Situated on Puget Sound in the US’s Pacific Northwest, Seattle’s landscape – surrounded by water, mountains, forests, and parks – makes for the perfect city for millennials who love the great outdoors, so it’s no wonder this waterfront city received good marks in outdoor activities and health & fitness. It’s also great for nightlife, access to restaurants and coffee shops (a fab foodie scene resides here), diversity, and commuting. Although Seattle is home to a large tech industry, it only received a B in access to jobs. It also ranked poorly for cost of living, with the average rent at $1,131 and median home value at $437,400 – not the highest, but also not great considering the median household income is $67,365. On the plus side, over 20 percent of residents are 25-34 years old. It’s important to note, though, that Seattle doesn’t rank well in terms of weather (lots and lots of fog, clouds, and rain).
Denver, dubbed the ‘Mile-High City,’ is Colorado’s mountain town filled with history dating back to America’s Old West. Young ones can take pleasure in the active nightlife, eclectic beer and food scene, and access to outdoor activities with ski resorts located in the nearby Rocky Mountains. While Denver ranked high for health & fitness, diversity, weather, and commute, it didn’t do so well in the areas of cost of living or crime & safety (grade C- and C, respectively). On the plus side, the average rent is pretty low at $913 and median home value at $257,500; however, the median household income is low at $51,800. Millennials are still flocking here (4.4 percent of newcomers), and 21.4 percent of residents are between 25-34 years old.
Characterized by neoclassical monuments and iconic government buildings, everyone knows Washington DC – the nation’s capital – as the key city for federal and high-profile careers. This compact city, however, is home to many museums, performing arts venues, chic restaurants, coffee shops, and tons of bars; however, it can be a bit pricey in terms of living costs (median home value is $454,500, and average rent is $1,302) when compared to the average income of $69,235. Crime & safety isn’t great either, receiving a grade of C-. Health & fitness, outdoor activities, diversity, and commute all ranked high, with weather scoring a not-so-bad B.

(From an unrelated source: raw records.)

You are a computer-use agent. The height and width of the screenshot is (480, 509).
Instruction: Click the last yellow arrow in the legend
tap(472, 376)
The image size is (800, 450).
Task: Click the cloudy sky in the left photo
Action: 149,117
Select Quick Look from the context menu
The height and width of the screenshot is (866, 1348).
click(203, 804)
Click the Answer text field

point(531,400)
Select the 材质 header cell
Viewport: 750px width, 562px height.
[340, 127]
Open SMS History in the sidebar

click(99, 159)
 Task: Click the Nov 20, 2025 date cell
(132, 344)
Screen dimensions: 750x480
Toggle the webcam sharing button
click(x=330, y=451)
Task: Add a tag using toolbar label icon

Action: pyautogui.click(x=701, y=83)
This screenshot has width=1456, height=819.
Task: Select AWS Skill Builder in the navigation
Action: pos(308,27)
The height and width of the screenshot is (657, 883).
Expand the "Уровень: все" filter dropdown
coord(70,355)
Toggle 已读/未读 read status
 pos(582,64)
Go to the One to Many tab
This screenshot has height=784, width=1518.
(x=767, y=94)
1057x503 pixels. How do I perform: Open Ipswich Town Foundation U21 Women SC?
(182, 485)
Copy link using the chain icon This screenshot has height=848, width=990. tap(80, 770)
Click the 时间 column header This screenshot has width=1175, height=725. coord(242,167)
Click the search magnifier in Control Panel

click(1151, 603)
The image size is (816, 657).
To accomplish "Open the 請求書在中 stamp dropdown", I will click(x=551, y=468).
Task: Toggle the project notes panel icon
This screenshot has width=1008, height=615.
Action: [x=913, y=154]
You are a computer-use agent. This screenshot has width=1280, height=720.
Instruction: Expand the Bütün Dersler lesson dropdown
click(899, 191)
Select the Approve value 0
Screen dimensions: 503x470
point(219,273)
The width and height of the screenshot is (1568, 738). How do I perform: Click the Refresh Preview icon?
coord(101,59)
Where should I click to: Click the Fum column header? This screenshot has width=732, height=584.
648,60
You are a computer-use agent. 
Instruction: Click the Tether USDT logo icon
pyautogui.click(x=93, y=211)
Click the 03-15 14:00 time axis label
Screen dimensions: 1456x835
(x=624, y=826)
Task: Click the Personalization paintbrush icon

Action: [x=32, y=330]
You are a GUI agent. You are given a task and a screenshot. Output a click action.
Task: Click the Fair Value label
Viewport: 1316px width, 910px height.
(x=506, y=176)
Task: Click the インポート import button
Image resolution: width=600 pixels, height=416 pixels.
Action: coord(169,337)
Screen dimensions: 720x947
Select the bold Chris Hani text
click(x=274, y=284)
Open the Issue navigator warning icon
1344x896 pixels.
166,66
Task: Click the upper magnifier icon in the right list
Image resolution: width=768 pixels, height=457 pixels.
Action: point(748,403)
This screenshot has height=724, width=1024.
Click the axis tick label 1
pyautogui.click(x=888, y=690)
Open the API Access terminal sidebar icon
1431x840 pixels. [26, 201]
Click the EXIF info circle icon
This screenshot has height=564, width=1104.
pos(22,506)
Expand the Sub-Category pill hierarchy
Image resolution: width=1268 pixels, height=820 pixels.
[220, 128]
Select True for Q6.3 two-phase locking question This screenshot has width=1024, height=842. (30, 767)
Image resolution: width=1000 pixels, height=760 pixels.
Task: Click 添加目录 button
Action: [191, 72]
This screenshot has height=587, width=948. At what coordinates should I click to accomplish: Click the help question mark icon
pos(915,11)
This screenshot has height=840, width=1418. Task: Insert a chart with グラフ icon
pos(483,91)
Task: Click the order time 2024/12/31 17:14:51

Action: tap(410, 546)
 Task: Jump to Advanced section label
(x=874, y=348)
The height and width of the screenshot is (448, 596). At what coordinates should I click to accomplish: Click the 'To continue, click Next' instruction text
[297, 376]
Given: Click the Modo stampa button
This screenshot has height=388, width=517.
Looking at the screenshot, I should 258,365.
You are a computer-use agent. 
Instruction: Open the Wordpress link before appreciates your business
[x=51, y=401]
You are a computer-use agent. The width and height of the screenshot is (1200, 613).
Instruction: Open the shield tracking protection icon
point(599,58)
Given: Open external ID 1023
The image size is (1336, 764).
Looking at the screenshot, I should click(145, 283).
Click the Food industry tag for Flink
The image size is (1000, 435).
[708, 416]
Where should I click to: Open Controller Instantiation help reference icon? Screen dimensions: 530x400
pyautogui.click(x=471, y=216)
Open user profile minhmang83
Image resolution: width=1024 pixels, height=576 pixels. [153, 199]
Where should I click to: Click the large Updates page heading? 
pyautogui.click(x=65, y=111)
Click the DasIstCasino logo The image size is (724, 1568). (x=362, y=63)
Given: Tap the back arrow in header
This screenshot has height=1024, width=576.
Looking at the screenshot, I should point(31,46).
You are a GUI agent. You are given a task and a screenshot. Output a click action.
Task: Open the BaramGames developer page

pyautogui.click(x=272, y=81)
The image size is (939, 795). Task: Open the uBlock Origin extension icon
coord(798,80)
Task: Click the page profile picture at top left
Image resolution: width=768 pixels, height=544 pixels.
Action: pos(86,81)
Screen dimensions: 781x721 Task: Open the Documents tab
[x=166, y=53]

Austin has been a longtime favorite amongst the younger generation since its emergence as a music capital (thanks to SXSW) and its plethora of outdoors activities in its many parks and lakes – including hiking and boating. An eclectic, lively city – and home to the University of Texas – Austin has a great nightlife, food and coffee scene, and prime access to jobs. Niche also gave Austin good scores in diversity, health & fitness, and commute; the weather didn’t score bad either with a grade of B+. The only downside is the cost of living, with an average rent of $1,012 (above the national median of $904) and median home value of $227,800 – a bit high considering the average income is $55,216. There is still quite a large percentage of 25-34-year-olds (21.4 percent), so millennial newcomers can take solace in that fact that making friends is easy here.